HELLLLLLLLL NO! But at the same time, FUCK YEAH! :laughing:

On the one hand, I generally don't like kids. On the other hand, I'm very interested in evolution and since we only have two goals (survive and reproduce), I should be doing my all to make sure I reproduce as much as possible. So honestly, I'm kinda torn here.


----------



## Alaya (Nov 11, 2009)

Nope.

(insert interesting wall of text for the reason of the above answer to fill the 10 char limit)


----------



## LadyIrime (Jun 6, 2011)

No. For now.

Often I'll see a really cute kid do something really adorable or I'll just see a parent playing with their child & I will feel this weird rush of emotion & sentimentality. And I think of how great it would be to love someone so small & so cute that much.

Then I'll remember myself. That I'm impacient, can't focus on one thing for extended periods of time, am very dismissive of people & their feelings, have an irrational fear of being tied down, hate cooking & cleaning, etc. And I fear that if I do have a kid that they'll end up hurt because of my flaws. And I couldn't bear to do that to my child.

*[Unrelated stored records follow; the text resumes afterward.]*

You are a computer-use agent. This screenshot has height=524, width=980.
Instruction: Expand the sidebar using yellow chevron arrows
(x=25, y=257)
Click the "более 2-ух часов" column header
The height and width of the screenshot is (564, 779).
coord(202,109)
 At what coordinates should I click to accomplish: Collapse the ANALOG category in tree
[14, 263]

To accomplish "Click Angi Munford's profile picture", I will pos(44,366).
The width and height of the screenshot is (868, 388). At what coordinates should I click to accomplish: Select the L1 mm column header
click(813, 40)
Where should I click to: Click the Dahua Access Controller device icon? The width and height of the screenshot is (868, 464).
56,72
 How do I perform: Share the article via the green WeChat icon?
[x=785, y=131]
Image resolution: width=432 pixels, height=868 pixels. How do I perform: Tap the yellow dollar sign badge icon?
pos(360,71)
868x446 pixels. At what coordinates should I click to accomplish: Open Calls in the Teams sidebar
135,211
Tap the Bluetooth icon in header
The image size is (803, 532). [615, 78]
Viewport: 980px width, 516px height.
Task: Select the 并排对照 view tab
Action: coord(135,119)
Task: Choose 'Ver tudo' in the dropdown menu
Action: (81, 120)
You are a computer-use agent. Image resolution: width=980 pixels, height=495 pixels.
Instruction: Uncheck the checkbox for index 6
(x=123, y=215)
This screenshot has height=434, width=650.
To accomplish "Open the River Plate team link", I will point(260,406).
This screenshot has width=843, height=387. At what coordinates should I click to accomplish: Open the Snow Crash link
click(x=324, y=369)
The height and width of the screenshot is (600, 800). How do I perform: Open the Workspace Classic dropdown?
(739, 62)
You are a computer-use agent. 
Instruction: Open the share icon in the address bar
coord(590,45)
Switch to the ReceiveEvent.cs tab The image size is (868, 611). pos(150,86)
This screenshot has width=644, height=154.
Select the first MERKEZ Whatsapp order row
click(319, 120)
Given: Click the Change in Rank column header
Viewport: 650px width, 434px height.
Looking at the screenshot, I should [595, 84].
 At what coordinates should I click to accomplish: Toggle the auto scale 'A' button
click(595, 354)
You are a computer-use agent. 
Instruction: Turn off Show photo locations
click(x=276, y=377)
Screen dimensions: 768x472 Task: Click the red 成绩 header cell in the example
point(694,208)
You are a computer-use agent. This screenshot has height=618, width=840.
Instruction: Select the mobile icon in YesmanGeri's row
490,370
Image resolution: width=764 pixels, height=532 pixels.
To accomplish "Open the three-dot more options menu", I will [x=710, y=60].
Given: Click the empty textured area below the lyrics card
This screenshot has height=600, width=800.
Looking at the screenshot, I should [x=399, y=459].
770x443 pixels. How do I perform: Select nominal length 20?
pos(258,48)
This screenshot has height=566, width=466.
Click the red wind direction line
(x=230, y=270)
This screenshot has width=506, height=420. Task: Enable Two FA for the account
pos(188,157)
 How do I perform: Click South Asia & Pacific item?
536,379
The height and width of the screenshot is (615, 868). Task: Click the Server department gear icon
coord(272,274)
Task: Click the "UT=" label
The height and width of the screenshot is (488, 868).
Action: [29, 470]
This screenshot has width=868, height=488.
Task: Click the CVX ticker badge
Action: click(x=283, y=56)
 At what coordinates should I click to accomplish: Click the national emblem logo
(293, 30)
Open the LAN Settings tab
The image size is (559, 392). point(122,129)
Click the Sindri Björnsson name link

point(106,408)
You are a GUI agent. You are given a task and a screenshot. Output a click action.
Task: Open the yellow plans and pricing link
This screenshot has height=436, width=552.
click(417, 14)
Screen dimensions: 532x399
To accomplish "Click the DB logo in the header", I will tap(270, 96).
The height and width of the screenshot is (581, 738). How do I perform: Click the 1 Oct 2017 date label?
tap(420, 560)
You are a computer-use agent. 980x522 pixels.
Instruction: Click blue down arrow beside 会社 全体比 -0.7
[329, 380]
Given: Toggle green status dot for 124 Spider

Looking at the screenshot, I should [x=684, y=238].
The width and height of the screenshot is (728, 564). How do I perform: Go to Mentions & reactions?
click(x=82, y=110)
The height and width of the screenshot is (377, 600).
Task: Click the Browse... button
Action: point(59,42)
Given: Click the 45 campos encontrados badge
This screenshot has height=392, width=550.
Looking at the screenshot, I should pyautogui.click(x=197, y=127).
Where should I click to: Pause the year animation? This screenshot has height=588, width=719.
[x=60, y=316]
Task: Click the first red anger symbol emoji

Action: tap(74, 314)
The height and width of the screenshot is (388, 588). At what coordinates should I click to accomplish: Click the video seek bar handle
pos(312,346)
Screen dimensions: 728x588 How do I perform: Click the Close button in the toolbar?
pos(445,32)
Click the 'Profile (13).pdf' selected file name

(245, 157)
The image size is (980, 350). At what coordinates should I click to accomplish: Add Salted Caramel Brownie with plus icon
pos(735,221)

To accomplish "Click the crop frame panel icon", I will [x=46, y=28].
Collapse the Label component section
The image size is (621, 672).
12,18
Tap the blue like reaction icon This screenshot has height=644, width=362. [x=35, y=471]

So, it's a no. But as I grow as a person, I want to get to the point where I think I would be able to have a child & help them be the best they could be.


----------



## NikitaOneill (Jan 8, 2012)

There is an innate desire to have about 2 or 3 offspring in the future, the future being when one attains a stable career.


----------



## dejavu (Jun 23, 2010)

I don't actually like kids, so as of now, I don't really want them. I can imagine that I might when I'm in my 30s. But nothing scares me more than pregnancy, so I may just adopt.

My mom is a T woman also and said she didn't have a maternal bone in her body before she had me. She said she was actually advised by her father not to have kids because some people just shouldn't. She had me, though, and was very happy. She just admits that she still didn't like kids that weren't me. Apparently, when I was little, she thought my friends were gross and bratty. I was the angel.

It will probably be the same story if I have a kid.


----------



## Impavida (Dec 29, 2011)

I have no desire to have children. Never have, never will. I first looked into sterilization when I was 13. 

The thought of going through pregnancy and birth makes me feel ill. As a strong introvert, the thought of giving up my personal space is terrifying - I know from past experience that being at the beck and call of another human being 24/7 would drive me insane. Literally. My mental health suffers badly if I don't have at least 2-3 hours of alone time a day.

Mostly though, I've just never wanted them. It has never been on my radar as a possibility.


----------



## wandai (Feb 8, 2011)

2 set of twins, though not at the same time. The mother figure for said children are optional though.


----------



## Draco (Feb 2, 2012)

Gina Alawaye said:


> No. For now.
> 
> Often I'll see a really cute kid do something really adorable or I'll just see a parent playing with their child & I will feel this weird rush of emotion & sentimentality. And I think of how great it would be to love someone so small & so cute that much.
> 
> ...


This, but without that:


Gina Alawaye said:


> Often I'll see a really cute kid do something really adorable or I'll just see a parent playing with their child & I will feel this weird rush of emotion & sentimentality. And I think of how great it would be to love someone so small & so cute that much.


I can't really stand children, especially crying/nagging ones. And yet, maybe with the right person . . must that evolutionary drive thing kicking in.


----------



## O_o (Oct 22, 2011)

If anything, then possibly adoption. 
I'm a very patient person and can put up with children as long as they don't require my constant attention (though I don't tend to prefer spending quality time with them), but I see no logical reason to have some of my own. 
If adoption, then only 1. If more than 1, I know for a fact that I won't have enough energy to provide the need for both of them. 
If 1, than a child of older age. I would never adopt an infant due to lack of being able to provide enough emotional support which the child would require. If the child cried, I'd probably laugh at it or completely ignore it, because that's just the type of 'messed up' person I am


----------



## karpalo (Feb 20, 2012)

Well, two kids would be OK to have. Not now, but maybe in the future.


----------



## Promethea (Aug 24, 2009)

E_N_T_P said:


> What do they call "good breeders" in your country?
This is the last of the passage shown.